» Records from a data collection
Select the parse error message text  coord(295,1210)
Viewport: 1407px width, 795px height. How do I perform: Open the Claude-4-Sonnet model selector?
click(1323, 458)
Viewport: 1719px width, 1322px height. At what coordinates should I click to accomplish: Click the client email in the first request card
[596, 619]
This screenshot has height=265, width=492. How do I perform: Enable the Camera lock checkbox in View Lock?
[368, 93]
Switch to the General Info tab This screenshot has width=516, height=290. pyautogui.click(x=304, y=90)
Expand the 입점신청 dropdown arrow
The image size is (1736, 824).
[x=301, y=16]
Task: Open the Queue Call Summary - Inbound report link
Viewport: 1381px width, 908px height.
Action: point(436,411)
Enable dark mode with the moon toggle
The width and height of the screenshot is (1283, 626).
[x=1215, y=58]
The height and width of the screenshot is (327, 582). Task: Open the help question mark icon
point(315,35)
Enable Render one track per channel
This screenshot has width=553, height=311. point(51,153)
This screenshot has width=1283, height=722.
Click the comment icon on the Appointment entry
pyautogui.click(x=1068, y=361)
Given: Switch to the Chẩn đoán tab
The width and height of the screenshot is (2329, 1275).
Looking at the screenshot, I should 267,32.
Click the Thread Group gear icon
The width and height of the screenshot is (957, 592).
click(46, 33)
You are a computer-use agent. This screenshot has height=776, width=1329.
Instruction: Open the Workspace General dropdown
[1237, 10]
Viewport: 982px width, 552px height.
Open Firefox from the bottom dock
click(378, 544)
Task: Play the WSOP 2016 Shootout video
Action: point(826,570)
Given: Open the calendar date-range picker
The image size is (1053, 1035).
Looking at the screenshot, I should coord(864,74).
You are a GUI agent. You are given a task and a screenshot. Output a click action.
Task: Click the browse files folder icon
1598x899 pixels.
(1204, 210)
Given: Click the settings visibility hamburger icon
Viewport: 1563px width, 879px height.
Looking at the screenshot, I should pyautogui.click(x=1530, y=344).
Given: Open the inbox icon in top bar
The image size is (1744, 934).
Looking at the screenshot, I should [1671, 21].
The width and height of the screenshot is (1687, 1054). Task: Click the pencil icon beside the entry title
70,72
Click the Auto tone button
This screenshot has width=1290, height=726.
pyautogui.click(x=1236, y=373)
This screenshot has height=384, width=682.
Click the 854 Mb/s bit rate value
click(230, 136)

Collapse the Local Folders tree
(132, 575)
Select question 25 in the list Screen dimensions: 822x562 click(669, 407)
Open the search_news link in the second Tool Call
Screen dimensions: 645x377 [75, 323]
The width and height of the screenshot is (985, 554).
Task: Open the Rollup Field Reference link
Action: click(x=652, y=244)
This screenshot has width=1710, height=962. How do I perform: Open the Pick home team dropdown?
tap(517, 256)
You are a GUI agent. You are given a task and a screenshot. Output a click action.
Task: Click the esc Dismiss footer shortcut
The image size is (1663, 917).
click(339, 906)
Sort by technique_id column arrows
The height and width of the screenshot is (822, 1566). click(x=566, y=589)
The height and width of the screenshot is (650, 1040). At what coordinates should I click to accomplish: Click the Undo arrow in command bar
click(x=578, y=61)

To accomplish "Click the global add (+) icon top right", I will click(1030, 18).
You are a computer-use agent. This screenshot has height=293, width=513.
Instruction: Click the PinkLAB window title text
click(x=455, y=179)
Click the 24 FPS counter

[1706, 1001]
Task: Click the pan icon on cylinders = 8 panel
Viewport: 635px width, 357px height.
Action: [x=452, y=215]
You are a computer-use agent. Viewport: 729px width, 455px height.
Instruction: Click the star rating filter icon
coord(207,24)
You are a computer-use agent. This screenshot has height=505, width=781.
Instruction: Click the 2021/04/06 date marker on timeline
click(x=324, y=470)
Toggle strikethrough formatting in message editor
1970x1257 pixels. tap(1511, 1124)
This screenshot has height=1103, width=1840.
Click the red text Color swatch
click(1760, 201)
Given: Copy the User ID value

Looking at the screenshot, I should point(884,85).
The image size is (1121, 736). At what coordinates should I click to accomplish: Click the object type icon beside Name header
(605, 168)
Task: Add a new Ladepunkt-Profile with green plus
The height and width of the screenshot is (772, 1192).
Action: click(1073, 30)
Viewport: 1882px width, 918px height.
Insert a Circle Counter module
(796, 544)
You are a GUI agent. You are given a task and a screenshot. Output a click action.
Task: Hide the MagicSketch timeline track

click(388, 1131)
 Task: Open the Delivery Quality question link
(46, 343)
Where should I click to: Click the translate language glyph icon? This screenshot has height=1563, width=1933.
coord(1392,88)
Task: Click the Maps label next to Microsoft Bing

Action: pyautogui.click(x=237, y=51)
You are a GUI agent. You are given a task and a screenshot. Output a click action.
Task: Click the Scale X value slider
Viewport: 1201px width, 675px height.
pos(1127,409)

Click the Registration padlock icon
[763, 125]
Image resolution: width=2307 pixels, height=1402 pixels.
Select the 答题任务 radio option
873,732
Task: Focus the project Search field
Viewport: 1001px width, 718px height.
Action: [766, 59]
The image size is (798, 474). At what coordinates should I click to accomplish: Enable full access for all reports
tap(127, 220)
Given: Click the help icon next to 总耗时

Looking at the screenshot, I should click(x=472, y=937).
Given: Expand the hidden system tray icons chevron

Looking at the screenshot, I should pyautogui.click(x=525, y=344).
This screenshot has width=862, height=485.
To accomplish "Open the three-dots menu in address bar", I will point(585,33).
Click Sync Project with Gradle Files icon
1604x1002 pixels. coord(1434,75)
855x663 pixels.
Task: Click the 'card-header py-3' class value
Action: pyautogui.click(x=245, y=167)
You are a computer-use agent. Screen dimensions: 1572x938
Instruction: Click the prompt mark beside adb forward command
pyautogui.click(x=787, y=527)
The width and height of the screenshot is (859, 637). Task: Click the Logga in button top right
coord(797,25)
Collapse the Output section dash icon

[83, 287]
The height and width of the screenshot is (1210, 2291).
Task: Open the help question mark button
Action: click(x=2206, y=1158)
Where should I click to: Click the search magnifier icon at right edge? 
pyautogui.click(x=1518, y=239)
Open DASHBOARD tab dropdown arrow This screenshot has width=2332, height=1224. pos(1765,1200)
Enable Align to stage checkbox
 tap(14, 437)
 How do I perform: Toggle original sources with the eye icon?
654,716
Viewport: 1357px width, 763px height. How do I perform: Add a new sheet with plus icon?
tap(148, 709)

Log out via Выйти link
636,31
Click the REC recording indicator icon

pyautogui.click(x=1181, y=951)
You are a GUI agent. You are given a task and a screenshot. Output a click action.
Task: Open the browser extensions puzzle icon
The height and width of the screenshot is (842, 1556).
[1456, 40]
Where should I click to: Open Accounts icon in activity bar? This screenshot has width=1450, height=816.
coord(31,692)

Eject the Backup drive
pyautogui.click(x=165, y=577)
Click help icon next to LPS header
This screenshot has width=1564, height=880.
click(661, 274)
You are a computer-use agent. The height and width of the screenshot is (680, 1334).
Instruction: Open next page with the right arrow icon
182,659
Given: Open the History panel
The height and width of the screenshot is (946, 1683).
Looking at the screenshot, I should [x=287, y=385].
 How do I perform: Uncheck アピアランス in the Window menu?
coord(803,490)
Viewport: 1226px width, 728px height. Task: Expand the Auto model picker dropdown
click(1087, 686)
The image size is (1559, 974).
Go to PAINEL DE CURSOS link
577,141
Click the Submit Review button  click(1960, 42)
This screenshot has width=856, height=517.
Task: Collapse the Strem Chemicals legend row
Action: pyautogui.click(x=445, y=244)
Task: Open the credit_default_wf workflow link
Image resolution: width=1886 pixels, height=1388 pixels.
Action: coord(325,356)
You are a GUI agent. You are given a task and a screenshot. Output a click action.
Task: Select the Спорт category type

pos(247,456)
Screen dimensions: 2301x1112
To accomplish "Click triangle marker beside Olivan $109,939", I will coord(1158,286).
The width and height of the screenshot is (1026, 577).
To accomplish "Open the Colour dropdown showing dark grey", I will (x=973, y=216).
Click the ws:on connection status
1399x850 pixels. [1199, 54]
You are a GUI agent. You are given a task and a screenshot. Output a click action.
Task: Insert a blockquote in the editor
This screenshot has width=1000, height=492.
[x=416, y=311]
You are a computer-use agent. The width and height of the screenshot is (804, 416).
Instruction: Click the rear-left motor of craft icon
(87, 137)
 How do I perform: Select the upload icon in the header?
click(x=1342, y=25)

» ASSIGNED TASK
Wherever the string "panel" shows up in a line above, tally that line, and answer with the final number alone.

» ANSWER TO THIS EXERCISE
2